The U.S. Office of Special Counsel (OSC) released a report on Monday directly implicating J. Scott Jennings, campaign manager for Republican Senate President and gubernatorial hopeful David Williams, with serious violations of the Hatch Act, a federal law meant to prevent US Government employees from using public resources to influence elections. Jennings, then serving as Deputy Director of the White House Office of Political Affairs, was named as a key player in an Ernie-Fletcheresque scheme to direct public funds to help Republicans gain an upper-hand in the 2006 mid-term elections.

“The width and depth of the actions detailed in this report are startling, but I can’t say that they are anything we haven’t seen before,” said Dan Logsdon, Chairman of the Kentucky Democratic Party. “This is just Ernie Fletcher’s same scandal played out on a bigger scale. David Williams needs to know that bringing experts in DC-style corruption to Frankfort is not the way to earn the trust of the people of Kentucky.”
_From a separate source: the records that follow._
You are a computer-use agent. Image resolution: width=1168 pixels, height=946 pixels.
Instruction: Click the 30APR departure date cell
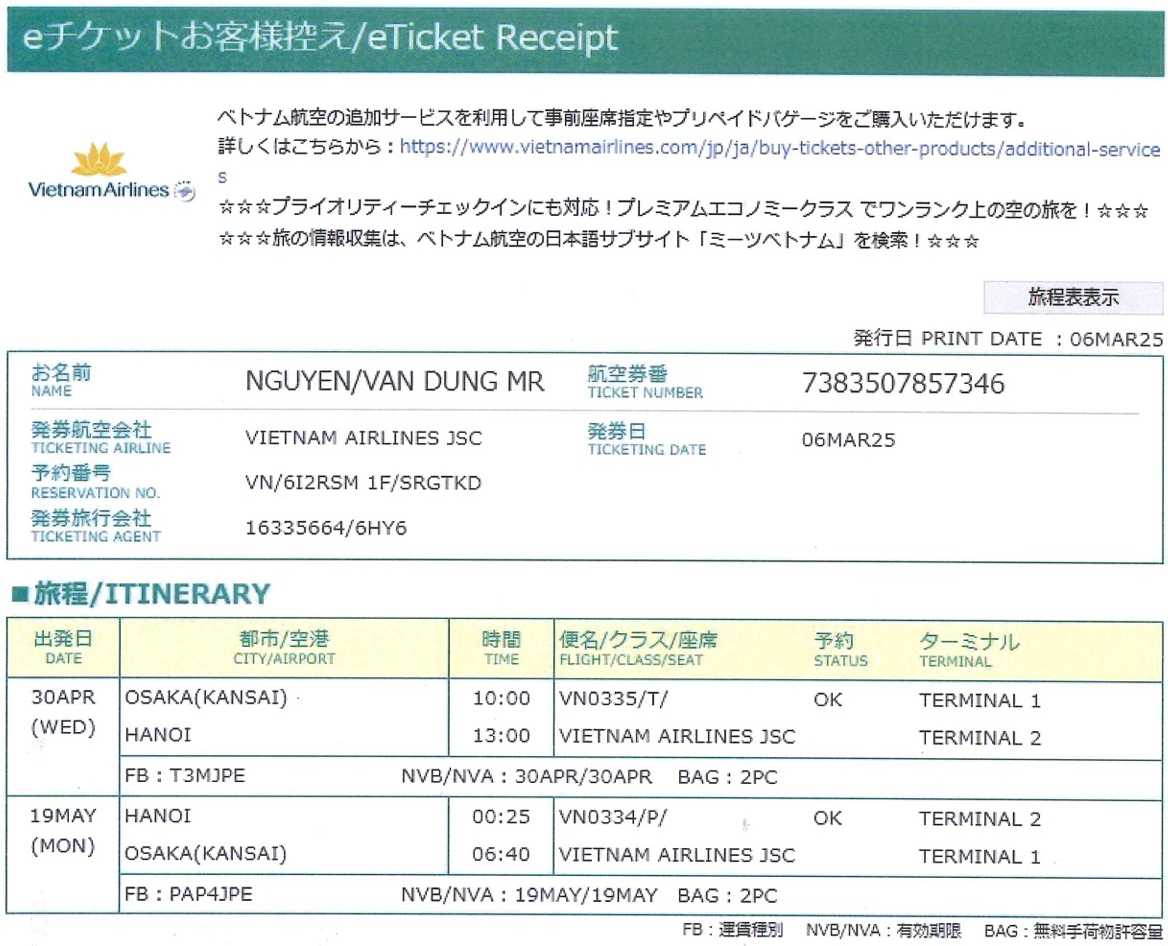click(63, 700)
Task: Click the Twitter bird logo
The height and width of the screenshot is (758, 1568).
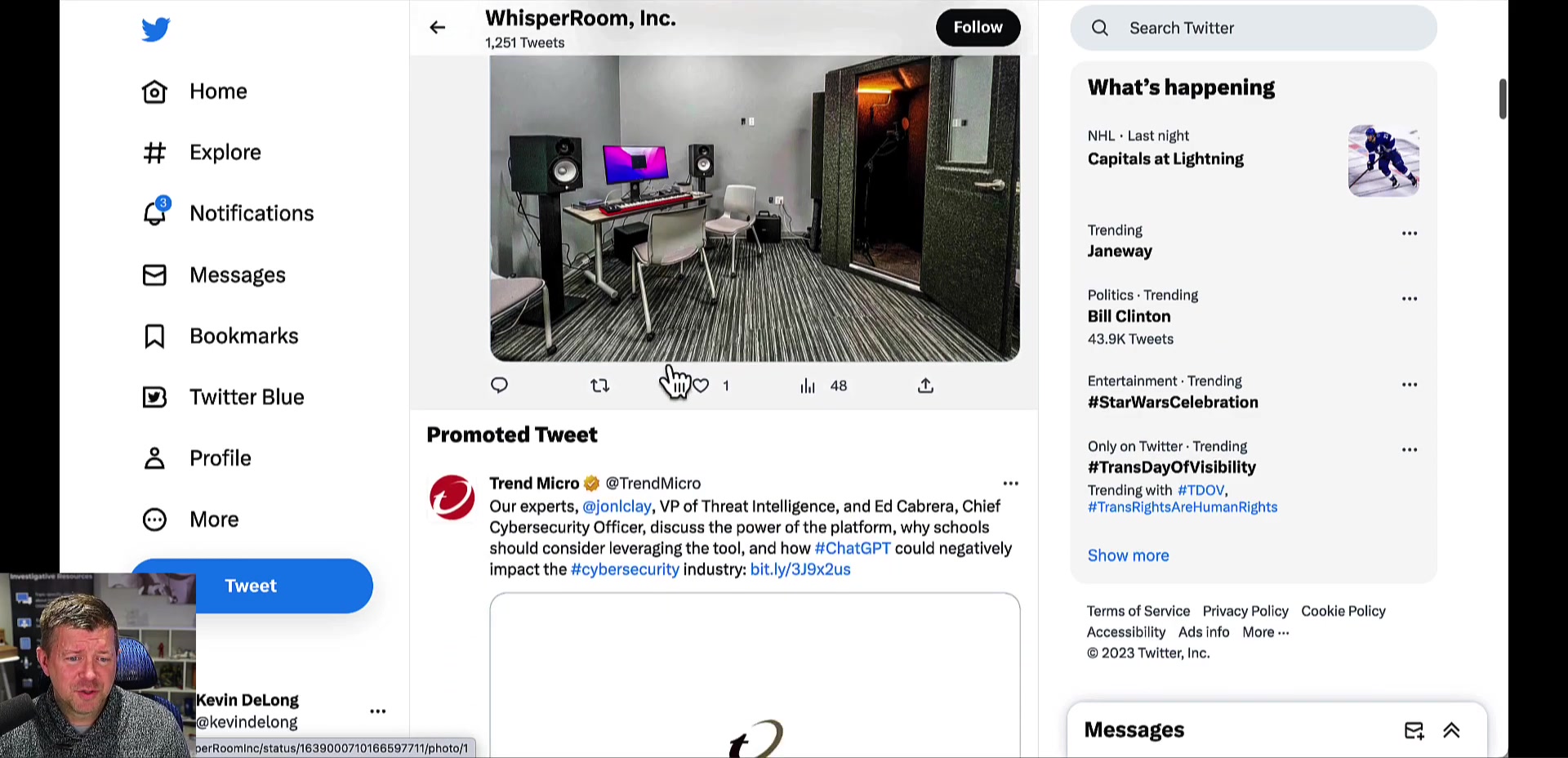Action: tap(156, 29)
The OSC’s report paints a picture of White House Office of Political Affairs run as purely political machine in which David Williams' future campaign manager Scott Jennings played a central and crucial role. In fact, the report states on pages 1-2 that the whole investigation began with a “complaint that, among other things, then-OPA Deputy Director J. Scott Jennings conducted a political briefing at the U.S. General Services Administration (GSA).” It goes on to detail specific instances in which government workers directed both resources and tax-payer funds to activities that included Republican fundraising operations, political briefings as well as Republican GOTV efforts.

The report specially found, on page 15, that Jennings “violated the Hatch Act’s prohibition against using [his] official authority or influence to affect the result of an election.” It also found, on page 44, that, under Jennings’ direction, the Office of Political Affairs undertook activities where “U.S. Treasury funds were unlawfully used to finance the efforts to pursue Republican victories at the polls in 2006.”

In an ironic twist, as Jennings was ramping up his publically funded political operation in Washington DC, a similar scheme by Kentucky Republicans was unfolding within the Ernie Fletcher administration. Fletcher’s scheme, which resulted in indictments for several high-ranking Republicans, also used government funds and employees to push political loyalty and campaign activities.

“Who knows? Ernie Fletcher’s administration may have just been a Republican test-run before they took these activities to the big leagues,” said Logsdon. “Anyway you look at this, the law has been broken, the public trust has been violated and David Williams’ campaign manager should be asked some questions that demand answers.”